## [What is being asked]
If a line in the data below contains the word "marker", copy it out.

======== Working data

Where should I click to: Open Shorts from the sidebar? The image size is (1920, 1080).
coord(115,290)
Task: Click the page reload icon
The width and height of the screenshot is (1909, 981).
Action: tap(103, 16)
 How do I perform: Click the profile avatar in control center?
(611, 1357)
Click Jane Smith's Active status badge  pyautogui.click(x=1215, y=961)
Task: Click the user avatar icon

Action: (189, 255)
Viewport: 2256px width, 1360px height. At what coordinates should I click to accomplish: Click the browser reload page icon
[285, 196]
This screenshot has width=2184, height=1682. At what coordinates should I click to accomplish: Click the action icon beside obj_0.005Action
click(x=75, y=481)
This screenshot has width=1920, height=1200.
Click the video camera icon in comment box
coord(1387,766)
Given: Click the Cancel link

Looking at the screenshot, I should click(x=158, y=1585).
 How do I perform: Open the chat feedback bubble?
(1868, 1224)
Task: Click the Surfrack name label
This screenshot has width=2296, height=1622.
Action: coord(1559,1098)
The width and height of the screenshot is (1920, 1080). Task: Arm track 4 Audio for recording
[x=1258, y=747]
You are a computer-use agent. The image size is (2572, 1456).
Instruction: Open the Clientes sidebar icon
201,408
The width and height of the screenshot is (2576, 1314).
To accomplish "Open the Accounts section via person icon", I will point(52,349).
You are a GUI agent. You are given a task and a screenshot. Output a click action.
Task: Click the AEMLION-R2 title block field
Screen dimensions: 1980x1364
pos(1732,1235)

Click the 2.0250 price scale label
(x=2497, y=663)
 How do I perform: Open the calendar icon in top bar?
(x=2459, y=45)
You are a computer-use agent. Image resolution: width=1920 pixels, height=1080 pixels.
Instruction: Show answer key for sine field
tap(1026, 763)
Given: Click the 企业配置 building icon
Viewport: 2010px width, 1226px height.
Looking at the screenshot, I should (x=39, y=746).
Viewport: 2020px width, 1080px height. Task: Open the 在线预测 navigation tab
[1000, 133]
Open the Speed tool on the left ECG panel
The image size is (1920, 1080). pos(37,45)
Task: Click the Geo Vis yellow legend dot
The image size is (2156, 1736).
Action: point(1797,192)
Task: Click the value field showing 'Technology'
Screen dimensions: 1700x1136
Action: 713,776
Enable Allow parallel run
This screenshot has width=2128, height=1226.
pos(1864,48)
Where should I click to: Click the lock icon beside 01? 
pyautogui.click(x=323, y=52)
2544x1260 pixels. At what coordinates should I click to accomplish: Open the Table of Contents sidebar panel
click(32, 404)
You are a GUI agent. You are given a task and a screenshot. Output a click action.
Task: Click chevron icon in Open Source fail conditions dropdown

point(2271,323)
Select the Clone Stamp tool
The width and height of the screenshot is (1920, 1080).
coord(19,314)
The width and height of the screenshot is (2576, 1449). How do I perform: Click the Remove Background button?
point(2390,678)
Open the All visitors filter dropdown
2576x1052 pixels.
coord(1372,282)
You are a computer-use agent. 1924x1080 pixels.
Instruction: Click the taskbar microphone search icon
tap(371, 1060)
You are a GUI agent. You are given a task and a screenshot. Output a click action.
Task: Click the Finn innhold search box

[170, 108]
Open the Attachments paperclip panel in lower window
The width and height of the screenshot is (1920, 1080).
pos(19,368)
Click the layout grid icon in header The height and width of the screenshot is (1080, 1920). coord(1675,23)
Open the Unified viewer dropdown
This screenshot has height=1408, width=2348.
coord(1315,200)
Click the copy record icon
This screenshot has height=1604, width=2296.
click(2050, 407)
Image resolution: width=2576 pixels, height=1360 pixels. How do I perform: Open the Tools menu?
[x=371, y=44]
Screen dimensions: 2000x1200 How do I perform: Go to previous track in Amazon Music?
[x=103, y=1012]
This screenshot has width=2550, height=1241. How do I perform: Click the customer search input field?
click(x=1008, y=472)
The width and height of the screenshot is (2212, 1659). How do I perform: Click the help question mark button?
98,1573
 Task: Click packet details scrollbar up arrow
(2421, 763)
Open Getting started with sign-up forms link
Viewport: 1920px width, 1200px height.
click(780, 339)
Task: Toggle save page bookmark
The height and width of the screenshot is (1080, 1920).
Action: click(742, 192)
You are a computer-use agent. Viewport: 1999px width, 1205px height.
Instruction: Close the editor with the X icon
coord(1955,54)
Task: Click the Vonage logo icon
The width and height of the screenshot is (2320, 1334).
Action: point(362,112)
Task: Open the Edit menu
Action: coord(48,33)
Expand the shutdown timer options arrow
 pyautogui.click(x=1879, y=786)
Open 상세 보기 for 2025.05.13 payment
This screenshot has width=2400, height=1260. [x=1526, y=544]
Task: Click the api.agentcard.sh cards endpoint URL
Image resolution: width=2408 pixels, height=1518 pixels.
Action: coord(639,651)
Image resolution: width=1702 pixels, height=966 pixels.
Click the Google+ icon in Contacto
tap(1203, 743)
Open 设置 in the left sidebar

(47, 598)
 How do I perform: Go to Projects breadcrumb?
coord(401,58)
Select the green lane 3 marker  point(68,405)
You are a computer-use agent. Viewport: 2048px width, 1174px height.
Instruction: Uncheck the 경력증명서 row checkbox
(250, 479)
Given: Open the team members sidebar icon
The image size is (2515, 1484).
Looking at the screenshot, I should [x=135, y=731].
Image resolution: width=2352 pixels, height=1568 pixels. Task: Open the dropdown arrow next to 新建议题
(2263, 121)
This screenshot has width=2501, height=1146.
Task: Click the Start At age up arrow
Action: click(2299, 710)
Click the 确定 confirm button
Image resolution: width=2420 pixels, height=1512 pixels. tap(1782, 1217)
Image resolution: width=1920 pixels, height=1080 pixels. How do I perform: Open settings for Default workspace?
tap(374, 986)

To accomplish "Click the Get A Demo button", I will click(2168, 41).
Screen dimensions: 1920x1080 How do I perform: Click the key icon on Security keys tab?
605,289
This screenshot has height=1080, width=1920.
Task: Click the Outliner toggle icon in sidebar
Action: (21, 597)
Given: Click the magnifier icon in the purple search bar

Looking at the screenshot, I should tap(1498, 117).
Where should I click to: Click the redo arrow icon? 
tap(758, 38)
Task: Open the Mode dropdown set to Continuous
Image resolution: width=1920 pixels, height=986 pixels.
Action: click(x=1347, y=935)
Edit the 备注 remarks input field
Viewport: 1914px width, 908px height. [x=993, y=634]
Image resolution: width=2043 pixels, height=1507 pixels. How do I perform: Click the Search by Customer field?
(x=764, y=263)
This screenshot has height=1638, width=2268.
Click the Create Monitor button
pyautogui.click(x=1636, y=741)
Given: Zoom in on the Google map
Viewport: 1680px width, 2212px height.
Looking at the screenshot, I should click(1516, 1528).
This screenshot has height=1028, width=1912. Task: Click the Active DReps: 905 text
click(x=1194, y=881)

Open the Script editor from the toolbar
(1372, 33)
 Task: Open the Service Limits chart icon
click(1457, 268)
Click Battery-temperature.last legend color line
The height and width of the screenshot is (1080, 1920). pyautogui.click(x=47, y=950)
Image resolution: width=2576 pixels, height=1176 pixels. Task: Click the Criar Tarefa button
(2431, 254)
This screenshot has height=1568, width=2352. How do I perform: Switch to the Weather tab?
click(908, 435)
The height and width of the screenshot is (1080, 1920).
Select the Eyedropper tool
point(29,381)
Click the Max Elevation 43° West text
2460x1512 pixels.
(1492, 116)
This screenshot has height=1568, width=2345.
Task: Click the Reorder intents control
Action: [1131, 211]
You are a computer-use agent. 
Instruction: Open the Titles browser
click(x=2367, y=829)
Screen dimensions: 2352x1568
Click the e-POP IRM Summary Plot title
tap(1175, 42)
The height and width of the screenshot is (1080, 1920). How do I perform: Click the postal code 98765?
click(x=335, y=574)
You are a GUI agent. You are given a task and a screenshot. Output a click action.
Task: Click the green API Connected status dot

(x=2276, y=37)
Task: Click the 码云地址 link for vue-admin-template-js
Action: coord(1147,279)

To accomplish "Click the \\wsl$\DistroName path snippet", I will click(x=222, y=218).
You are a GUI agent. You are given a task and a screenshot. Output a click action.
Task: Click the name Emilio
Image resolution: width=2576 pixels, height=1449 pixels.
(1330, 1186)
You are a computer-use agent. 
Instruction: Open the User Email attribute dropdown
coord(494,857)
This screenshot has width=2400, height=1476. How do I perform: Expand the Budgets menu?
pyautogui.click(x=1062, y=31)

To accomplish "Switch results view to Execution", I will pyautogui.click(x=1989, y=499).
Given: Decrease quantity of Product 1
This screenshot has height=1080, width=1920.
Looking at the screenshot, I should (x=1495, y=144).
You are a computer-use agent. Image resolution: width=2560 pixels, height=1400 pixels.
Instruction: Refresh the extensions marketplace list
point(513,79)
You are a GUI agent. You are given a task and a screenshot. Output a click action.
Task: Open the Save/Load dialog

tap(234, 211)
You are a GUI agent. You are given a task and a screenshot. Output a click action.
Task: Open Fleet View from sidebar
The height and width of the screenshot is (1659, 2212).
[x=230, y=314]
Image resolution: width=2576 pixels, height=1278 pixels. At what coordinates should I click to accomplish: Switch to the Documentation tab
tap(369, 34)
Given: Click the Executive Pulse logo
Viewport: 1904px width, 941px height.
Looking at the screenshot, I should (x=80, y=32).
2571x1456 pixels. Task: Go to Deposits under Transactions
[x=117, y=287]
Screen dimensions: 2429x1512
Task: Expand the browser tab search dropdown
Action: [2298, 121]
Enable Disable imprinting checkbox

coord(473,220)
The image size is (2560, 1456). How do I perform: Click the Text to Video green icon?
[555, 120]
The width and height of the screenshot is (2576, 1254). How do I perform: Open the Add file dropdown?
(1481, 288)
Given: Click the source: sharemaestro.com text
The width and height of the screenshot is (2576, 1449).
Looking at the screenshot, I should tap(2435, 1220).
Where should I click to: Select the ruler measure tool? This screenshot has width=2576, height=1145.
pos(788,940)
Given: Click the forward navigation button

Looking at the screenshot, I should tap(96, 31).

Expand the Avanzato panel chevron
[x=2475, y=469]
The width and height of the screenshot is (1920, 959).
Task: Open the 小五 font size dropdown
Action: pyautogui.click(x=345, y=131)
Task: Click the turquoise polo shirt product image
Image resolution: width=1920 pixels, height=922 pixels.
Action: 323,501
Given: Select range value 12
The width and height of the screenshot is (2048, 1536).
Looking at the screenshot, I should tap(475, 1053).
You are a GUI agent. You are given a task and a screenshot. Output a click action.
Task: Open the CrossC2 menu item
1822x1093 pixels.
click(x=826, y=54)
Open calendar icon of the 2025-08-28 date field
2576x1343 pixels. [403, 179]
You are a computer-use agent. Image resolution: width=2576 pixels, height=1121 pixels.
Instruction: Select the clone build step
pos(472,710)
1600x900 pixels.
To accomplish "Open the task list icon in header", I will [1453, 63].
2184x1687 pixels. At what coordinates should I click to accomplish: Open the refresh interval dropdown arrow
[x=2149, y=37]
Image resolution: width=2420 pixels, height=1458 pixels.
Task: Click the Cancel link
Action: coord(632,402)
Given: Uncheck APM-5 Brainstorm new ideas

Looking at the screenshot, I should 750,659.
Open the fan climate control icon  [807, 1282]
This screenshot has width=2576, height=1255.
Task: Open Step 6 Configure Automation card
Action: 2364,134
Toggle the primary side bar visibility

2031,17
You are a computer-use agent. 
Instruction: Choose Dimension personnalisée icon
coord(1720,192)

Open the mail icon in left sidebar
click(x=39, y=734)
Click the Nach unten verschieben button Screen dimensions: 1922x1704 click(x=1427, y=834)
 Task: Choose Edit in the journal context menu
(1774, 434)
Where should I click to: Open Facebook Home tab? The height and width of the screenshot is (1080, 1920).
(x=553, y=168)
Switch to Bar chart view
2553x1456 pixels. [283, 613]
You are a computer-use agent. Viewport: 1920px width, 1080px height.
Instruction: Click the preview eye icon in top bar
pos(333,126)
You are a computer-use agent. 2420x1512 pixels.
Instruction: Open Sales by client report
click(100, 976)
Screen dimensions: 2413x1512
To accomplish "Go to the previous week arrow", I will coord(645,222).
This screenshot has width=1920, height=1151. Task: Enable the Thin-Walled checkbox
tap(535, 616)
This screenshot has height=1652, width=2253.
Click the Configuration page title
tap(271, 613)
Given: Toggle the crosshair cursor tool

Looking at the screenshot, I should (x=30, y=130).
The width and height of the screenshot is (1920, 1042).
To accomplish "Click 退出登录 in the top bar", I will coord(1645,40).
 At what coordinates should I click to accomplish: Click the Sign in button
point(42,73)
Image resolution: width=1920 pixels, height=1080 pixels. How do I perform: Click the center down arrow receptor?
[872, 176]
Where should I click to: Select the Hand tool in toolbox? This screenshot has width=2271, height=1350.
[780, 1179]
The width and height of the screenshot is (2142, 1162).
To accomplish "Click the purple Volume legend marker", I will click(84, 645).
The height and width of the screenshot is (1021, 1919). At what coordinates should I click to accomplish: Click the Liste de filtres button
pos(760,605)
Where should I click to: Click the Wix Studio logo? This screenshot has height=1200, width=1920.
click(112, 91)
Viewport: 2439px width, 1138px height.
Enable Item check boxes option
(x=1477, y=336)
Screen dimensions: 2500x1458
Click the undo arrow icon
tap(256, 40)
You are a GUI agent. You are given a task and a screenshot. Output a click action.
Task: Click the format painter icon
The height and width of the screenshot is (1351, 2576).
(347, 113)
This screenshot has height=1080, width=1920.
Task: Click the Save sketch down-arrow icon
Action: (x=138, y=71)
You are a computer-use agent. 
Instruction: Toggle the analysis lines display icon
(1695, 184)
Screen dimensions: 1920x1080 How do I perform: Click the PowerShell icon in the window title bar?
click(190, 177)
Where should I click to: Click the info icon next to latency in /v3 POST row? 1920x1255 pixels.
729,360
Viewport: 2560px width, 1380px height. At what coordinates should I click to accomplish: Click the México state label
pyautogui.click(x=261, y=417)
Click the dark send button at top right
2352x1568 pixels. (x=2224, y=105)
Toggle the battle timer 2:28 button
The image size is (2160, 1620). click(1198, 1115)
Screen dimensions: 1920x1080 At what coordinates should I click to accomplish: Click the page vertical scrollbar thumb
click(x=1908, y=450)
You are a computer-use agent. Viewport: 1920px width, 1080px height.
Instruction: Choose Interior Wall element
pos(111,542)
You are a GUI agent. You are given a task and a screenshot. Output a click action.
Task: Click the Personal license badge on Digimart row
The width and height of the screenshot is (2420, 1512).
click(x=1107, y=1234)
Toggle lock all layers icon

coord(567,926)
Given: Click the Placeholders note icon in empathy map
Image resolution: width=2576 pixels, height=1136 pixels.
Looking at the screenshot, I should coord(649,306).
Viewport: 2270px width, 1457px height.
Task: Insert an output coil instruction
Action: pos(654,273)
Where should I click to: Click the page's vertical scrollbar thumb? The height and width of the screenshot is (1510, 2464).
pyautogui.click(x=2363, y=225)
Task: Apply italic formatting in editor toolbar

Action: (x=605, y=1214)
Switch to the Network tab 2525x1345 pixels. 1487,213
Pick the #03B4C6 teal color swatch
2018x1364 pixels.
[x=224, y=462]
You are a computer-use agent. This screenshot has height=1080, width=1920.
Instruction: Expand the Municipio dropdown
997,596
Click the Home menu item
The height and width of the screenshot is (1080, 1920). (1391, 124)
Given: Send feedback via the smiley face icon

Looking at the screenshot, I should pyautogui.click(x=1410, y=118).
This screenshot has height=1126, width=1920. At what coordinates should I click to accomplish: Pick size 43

================

## [Task response]
Select the green lane 3 marker  point(68,405)
To accomplish "Click the purple Volume legend marker", I will click(84, 645).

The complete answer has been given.